Directions :: Every line between the one containing "Home (85, 2381)" and the last line of the data, both included, is to be set down exactly, and pictures are to be omitted.

Dataset entries ::

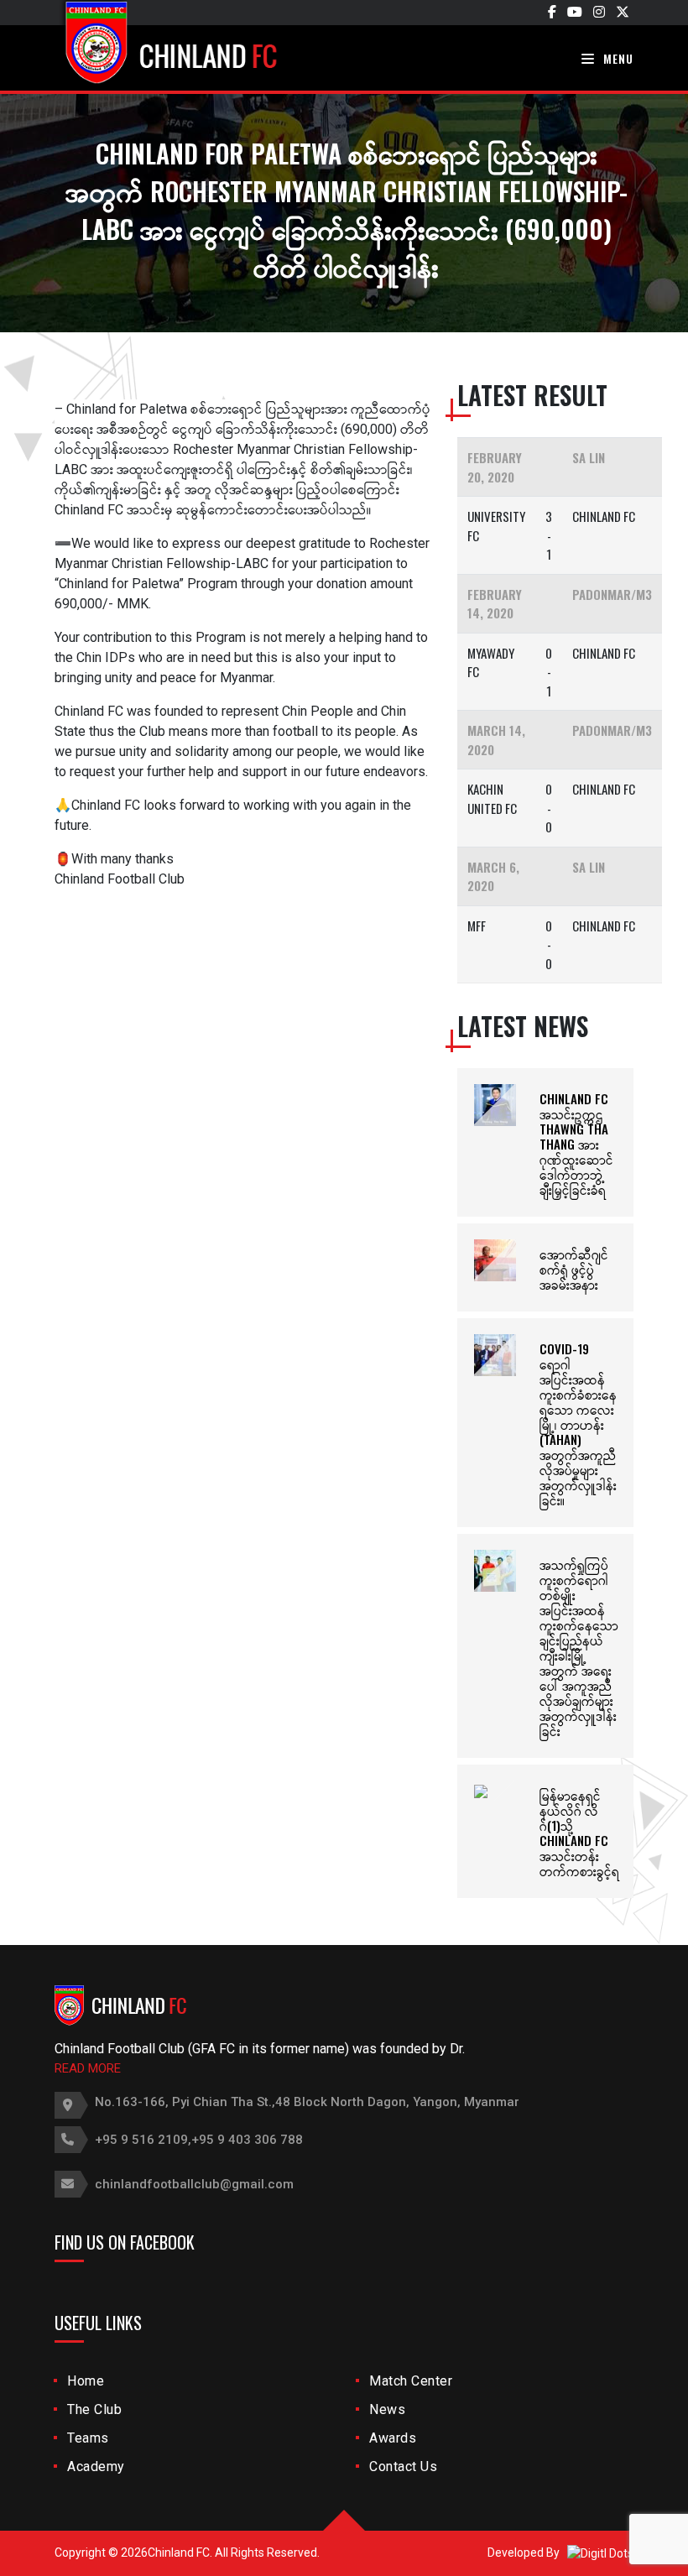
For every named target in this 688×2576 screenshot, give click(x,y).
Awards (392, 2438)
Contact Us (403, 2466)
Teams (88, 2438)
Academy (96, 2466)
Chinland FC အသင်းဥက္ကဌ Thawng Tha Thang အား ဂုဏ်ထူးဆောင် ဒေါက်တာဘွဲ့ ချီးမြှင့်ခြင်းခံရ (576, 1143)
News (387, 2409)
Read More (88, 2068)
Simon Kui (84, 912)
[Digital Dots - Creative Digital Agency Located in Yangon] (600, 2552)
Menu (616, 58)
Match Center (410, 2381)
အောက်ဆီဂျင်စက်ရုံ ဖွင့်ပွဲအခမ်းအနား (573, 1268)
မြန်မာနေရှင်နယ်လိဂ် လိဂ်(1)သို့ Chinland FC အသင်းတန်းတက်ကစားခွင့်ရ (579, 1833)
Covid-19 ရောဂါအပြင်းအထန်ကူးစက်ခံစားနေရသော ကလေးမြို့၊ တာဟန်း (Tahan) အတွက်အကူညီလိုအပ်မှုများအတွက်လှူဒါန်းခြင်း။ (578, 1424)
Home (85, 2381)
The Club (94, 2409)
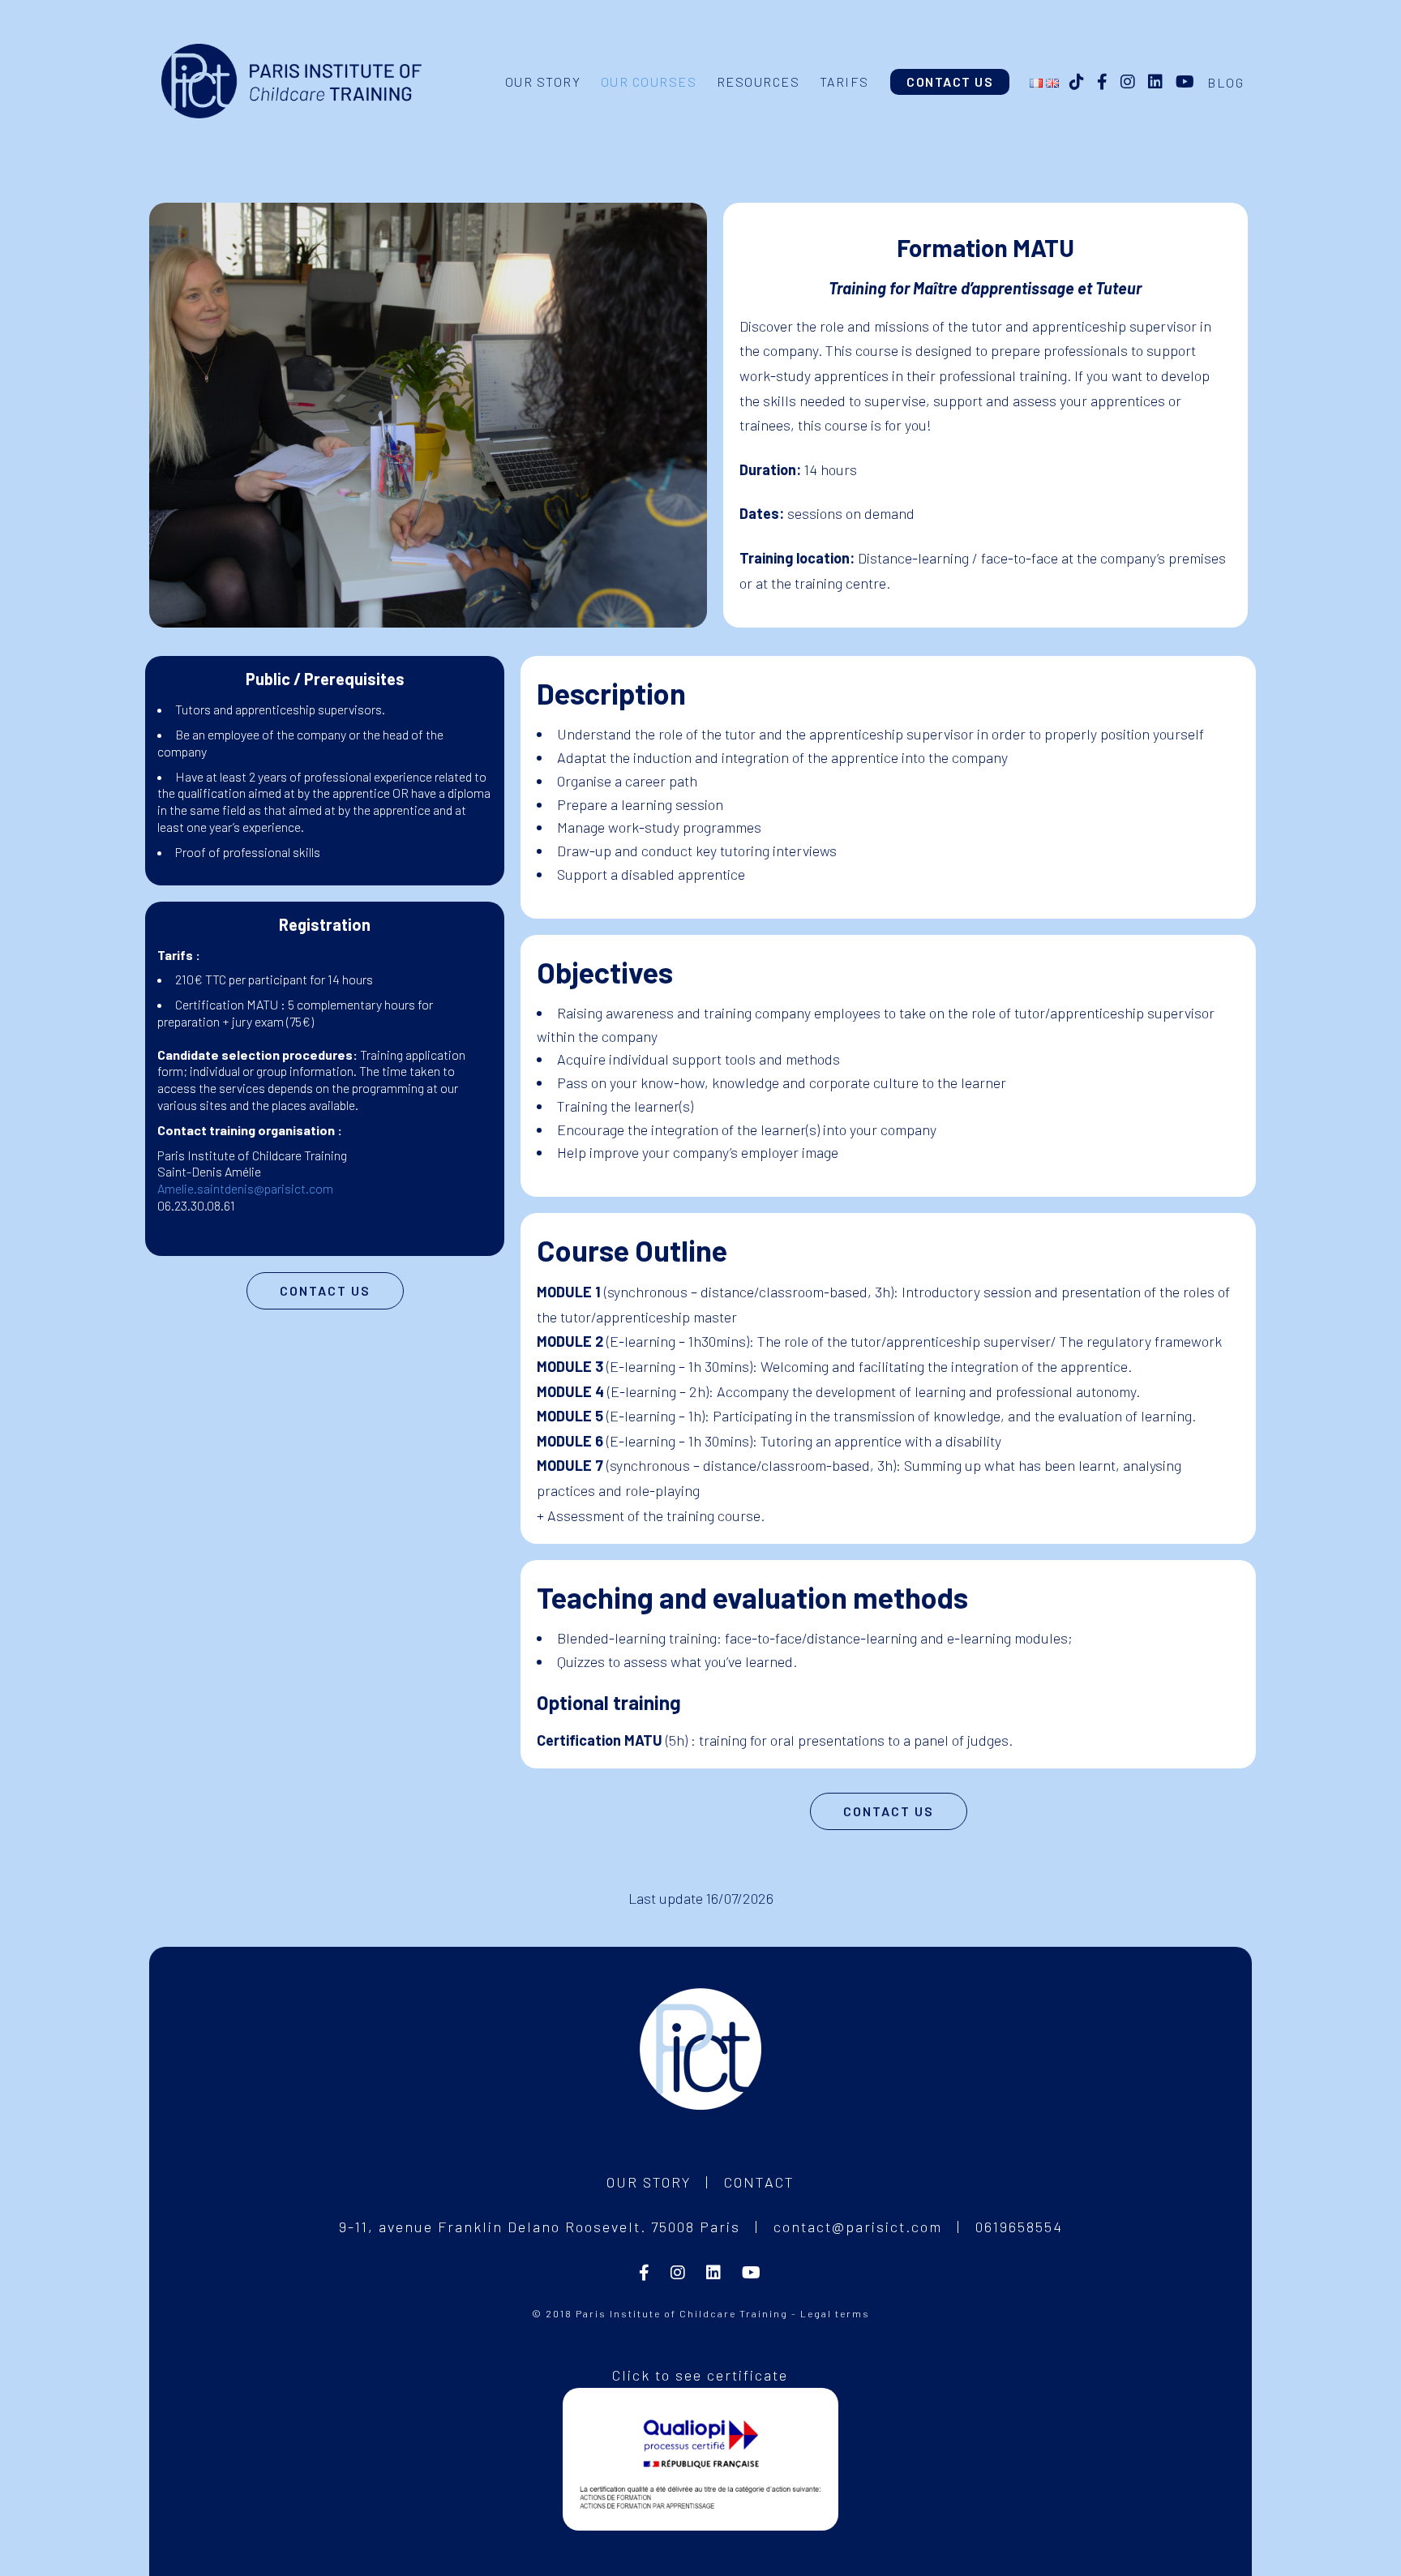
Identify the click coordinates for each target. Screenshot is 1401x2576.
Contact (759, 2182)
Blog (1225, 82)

Response to the task ::
Home (85, 2381)
The Club (94, 2409)
Identify the click coordinates for each target. Screenshot is 1401x2576.
Contact (759, 2182)
Blog (1225, 82)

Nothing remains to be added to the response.